Research Objective: The current transformation of the demographic makeup of the US population (e.g. ethnic composition, distribution of wealth, aging) and recent advances in medicine have been linked to major changes in the epidemiology and etiology of disability, known as 'emergent disabilities' (Fujiura, 1999). These changes present the medical rehabilitation industry with new challenges. This paper examines rehabilitative needs and access barriers for people with emergent disabilities face.
Methods include extensive literature analyses, secondary data analyses (National Health Interview Survey 1997), telephone and face-to-face interviews with expert researchers, health care providers, and disability advocates with the goal to develop rehabilitative needs trajectories for selected emergent conditions, such as violently acquired spinal cord injury, HIV/AIDS, and diabetes.
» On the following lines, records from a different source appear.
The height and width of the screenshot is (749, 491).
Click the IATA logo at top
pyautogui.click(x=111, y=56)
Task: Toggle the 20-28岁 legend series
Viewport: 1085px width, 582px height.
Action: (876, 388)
Findings: The need-trajectories encompass environmental, personal, economic, structural and legislative elements. Several factors (low income status, urban setting, limited insurance coverage, limited provider knowledge, and social support, culturally diverse expectations) that compromise access to needed rehabilitative services as well as implications for service delivery (better secondary prevention services; vocational rehabilitation programs, health literacy) and health policy (better coverage under public programs) are presented. The presentation will highlight conceptual, empirical, and structural consequences of currently unmet needs in populations with emergent disabilities.
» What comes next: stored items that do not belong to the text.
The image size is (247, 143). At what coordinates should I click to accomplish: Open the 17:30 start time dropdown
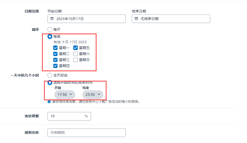tap(65, 95)
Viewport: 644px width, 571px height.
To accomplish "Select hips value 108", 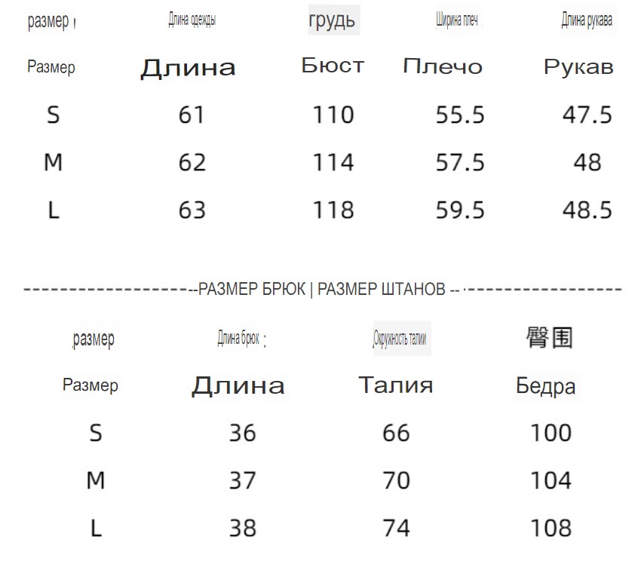I will coord(550,528).
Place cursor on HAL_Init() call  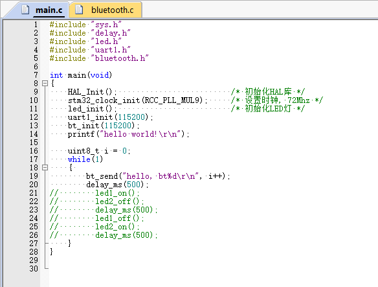92,92
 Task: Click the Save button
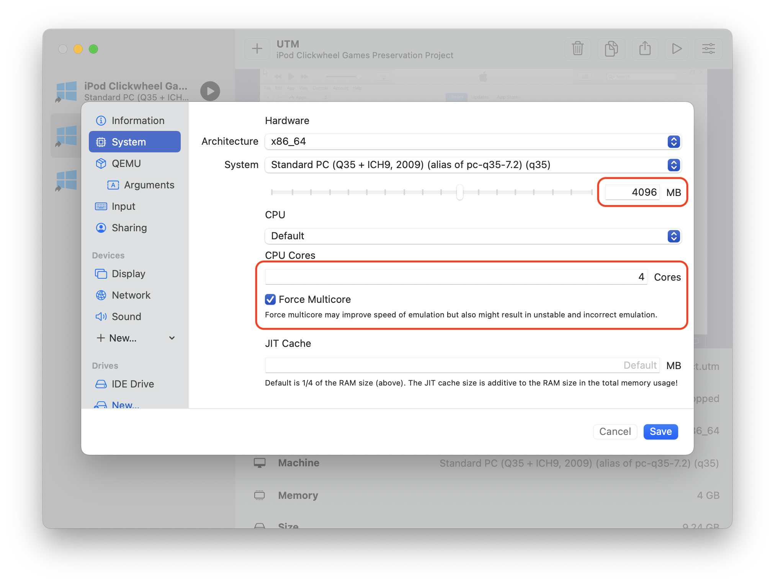[661, 431]
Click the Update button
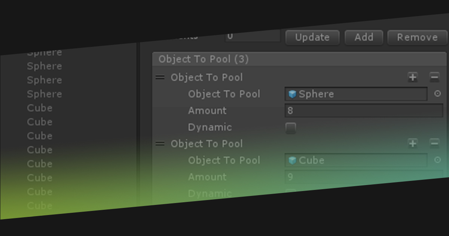The height and width of the screenshot is (236, 449). (x=312, y=37)
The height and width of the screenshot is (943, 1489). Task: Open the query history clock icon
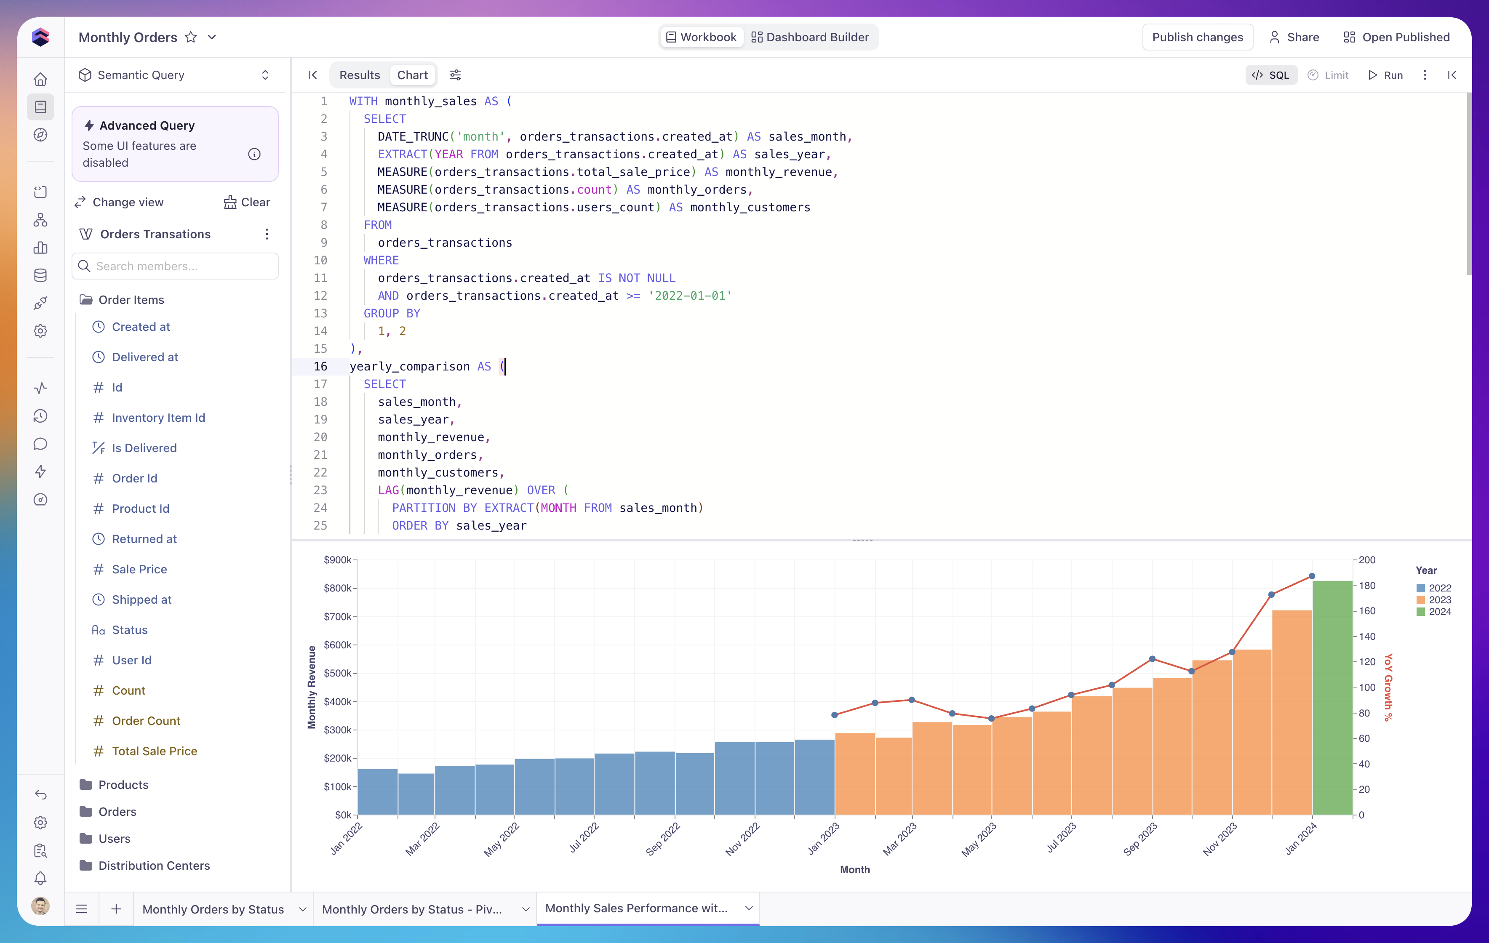40,416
Learning Objectives: The presentation will introduce a theoretical framework and empirical evidence that will assist clinicians and public health researchers to investigate the rehabilitative needs and barriers to health care in populations with emergent disabilities. Participants will be able to define 'emergent disabilities' and to apply the conceptual framework to future research efforts to broaden the understanding of emergent disabilities.
Keywords: Access and Services, Disability
Presenting author's disclosure statement:
Organization/institution whose products or services will be discussed: National Rehabilitation Hospital Center for Health and Disability Research, Washington DC
I do not have any significant financial interest/arrangement or affiliation with any organization/institution whose products or services are being discussed in this session.